Delia chuckled. “But not before the birth. And that’s anything but comfortable, let me tell you. The pumpkin has to come out.”
All the mothers present laughed, which meant everyone except Countess Anne, who winced slightly in sympathy. Juniper Mackenzie was still grinning as she came forward and hugged Mathilda. Countess Ermentrude blinked slightly, showing that she knew more of the theory than the practice of Court etiquette. Everyone made allowances for Mackenzie irreverence, and Juniper was a sovereign herself as Chief of the Clan, albeit one in vassalage to the High Kingdom now. Plus after the Protector’s War Mathilda had spent months every year in Dun Juniper with her and her family, just as Rudi had come north.
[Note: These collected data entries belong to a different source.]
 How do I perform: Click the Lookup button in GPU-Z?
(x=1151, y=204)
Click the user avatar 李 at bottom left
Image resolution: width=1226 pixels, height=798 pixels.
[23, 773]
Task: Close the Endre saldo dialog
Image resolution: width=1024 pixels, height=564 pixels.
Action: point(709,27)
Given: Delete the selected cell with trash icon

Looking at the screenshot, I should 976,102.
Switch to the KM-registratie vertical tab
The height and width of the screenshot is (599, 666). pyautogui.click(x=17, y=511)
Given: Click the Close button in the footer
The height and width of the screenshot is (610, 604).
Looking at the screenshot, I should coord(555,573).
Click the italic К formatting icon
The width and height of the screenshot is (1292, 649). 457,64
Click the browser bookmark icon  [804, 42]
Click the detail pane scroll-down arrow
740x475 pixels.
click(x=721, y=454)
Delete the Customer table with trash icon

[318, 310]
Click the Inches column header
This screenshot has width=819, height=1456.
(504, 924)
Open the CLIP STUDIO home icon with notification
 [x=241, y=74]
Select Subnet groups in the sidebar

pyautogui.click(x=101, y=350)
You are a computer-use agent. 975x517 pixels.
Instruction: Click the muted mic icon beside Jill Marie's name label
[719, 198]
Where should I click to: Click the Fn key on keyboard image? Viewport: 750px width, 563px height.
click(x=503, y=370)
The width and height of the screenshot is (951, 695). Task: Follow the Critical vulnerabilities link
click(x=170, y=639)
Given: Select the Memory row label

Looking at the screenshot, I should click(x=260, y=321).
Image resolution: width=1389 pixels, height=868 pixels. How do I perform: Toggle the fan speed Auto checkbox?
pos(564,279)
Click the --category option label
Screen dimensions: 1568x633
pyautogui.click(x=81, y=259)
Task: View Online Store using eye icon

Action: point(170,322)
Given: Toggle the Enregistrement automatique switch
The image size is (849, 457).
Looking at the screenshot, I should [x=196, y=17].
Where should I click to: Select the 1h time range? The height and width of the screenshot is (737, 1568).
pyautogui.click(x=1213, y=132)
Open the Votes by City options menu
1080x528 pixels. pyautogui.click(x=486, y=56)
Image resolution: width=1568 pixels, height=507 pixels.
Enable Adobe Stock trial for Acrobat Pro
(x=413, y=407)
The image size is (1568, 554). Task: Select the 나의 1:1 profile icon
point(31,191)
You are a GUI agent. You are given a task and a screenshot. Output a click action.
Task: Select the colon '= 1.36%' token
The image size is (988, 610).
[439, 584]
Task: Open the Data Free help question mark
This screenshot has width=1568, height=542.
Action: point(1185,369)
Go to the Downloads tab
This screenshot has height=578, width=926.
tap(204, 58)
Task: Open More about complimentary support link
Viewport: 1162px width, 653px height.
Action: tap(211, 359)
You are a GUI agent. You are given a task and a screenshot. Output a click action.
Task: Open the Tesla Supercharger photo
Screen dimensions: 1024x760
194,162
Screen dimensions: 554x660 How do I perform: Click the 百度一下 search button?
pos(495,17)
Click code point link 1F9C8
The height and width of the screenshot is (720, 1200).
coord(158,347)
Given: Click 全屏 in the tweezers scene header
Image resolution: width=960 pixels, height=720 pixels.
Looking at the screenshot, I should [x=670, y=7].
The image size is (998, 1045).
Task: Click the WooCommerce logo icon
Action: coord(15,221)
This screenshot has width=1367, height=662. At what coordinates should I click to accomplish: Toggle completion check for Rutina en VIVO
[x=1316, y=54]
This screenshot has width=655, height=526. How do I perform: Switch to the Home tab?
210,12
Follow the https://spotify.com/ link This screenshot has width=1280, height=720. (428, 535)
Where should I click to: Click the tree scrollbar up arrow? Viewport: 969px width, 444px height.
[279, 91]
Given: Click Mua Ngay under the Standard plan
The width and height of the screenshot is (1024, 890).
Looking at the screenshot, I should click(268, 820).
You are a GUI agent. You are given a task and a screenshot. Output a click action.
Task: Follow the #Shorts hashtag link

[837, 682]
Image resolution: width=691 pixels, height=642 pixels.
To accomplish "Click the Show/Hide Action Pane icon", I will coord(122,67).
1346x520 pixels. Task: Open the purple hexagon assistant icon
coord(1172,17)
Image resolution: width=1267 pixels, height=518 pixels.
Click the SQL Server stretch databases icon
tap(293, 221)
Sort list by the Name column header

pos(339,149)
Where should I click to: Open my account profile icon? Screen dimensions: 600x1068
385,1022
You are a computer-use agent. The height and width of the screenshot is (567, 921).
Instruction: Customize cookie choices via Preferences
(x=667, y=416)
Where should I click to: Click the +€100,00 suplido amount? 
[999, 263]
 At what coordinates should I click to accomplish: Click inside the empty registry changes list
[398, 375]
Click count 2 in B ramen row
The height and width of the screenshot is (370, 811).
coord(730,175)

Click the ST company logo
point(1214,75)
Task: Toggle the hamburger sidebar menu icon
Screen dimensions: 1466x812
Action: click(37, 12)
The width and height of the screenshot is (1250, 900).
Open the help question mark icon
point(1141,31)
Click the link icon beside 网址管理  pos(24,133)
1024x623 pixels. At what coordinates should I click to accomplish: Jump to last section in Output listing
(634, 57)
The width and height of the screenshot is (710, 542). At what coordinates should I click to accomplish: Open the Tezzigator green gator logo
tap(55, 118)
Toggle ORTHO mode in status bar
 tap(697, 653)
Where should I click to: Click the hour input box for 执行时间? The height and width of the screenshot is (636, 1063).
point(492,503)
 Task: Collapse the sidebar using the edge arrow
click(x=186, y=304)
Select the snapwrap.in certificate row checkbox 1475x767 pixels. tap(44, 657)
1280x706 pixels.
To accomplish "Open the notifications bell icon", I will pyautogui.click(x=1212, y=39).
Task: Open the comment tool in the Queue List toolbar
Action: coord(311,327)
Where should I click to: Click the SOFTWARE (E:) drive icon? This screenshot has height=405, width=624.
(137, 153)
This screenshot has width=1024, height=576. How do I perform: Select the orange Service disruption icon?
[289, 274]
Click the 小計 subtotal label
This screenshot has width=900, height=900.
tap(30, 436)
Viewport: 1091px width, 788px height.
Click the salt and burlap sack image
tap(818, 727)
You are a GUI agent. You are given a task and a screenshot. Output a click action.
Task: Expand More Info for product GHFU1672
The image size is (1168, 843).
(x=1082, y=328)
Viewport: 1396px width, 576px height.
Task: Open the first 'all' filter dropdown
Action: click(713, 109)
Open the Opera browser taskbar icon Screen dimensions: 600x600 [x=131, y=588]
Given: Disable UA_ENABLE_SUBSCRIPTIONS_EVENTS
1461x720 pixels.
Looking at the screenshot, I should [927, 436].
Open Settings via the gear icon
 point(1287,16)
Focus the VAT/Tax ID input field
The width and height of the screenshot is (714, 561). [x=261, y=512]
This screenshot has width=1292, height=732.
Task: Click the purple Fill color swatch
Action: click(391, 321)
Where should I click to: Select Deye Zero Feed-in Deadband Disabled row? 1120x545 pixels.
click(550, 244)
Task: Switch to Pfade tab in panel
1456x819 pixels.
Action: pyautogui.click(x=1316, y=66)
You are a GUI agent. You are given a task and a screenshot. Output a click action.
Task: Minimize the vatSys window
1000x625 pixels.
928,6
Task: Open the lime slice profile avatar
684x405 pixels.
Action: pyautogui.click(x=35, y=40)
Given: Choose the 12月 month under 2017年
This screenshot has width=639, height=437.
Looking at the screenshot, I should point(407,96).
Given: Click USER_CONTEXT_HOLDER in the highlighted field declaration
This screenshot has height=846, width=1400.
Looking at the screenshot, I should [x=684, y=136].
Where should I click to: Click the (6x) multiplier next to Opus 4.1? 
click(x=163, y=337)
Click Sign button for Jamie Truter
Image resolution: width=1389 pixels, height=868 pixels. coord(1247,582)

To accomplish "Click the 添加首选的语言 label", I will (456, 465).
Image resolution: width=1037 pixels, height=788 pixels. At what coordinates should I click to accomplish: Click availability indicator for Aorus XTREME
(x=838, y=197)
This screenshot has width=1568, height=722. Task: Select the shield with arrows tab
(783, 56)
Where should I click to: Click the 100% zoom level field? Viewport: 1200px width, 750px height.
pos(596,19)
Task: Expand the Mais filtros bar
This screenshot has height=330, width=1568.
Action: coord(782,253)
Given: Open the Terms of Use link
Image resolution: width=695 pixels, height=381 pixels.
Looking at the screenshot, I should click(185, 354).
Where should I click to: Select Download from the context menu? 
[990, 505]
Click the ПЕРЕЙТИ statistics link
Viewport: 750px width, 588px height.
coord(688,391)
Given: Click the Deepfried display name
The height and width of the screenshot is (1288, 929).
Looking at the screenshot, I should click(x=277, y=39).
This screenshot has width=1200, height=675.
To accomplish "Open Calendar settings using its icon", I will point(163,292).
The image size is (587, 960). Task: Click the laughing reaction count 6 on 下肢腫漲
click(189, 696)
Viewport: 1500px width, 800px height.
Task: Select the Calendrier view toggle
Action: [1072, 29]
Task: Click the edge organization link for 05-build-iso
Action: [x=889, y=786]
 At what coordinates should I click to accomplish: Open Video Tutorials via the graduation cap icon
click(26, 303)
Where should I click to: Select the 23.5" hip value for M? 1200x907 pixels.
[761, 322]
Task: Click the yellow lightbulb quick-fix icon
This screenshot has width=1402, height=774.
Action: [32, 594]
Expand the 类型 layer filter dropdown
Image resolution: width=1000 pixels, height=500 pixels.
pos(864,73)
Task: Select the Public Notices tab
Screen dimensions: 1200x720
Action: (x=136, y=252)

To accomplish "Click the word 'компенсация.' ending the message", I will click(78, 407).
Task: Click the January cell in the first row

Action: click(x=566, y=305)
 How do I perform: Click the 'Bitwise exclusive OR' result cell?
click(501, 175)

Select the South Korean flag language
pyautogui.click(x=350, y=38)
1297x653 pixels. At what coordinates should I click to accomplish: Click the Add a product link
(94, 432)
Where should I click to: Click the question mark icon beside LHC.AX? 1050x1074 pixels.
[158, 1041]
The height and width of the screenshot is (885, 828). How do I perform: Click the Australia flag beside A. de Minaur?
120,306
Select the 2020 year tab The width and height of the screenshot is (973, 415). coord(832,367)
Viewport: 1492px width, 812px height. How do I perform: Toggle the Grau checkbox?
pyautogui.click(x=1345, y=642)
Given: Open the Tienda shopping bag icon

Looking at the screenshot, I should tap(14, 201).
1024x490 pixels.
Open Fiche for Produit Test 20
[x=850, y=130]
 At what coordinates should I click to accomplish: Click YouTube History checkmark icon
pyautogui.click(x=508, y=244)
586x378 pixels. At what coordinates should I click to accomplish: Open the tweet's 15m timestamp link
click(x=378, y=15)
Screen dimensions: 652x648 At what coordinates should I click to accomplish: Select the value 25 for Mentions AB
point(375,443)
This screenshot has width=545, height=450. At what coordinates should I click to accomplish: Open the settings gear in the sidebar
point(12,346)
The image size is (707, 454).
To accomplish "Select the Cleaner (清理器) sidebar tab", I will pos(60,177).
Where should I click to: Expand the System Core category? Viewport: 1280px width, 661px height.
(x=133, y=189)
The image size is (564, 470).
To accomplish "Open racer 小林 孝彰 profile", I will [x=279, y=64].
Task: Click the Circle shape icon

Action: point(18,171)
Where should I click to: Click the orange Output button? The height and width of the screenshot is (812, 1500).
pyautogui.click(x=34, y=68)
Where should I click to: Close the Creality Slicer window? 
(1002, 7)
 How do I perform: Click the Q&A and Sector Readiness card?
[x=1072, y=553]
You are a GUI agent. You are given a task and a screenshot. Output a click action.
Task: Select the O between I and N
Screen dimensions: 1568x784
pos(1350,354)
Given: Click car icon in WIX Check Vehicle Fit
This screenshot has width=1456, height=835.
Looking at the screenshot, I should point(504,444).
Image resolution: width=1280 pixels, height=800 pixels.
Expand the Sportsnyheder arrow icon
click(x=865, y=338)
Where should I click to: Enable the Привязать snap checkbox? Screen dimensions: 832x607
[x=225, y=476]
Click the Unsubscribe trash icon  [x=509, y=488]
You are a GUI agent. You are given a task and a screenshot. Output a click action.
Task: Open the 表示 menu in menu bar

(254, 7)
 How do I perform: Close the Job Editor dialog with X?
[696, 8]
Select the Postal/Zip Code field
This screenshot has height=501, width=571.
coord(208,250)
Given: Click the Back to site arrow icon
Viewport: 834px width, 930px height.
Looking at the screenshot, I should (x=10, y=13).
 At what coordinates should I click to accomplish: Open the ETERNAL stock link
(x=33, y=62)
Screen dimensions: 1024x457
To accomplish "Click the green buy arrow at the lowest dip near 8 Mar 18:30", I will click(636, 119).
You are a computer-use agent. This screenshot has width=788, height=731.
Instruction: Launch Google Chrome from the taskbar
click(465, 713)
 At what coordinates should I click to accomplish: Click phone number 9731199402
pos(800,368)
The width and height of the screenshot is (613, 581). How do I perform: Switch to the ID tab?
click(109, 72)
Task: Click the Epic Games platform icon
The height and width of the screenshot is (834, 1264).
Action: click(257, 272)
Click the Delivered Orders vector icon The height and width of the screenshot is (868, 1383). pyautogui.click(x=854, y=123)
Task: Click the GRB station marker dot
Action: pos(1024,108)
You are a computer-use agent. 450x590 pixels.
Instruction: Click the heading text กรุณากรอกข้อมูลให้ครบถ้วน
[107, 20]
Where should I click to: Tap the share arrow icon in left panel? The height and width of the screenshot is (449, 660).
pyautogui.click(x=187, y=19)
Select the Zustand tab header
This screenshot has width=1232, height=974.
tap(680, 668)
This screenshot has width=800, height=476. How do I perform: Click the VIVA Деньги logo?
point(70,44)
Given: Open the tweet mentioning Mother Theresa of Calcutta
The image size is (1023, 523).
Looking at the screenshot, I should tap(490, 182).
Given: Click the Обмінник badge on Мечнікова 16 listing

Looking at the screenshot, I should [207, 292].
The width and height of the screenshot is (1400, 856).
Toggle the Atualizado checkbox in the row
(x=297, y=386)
That made Juniper her second mother as well as mother-in-law.
“My darlin’ foster girl!” she said, and Mathilda squeezed her back through the fine soft wool of her arisaid.
“Your unrecognizably fat foster girl!” she murmured into the older woman’s ear.
“Nonsense. Just a few healthy curves; the Maiden becomes Mother.”
Mathilda hugged her again, and felt that little familiar shock that she was so much taller than the Mackenzie.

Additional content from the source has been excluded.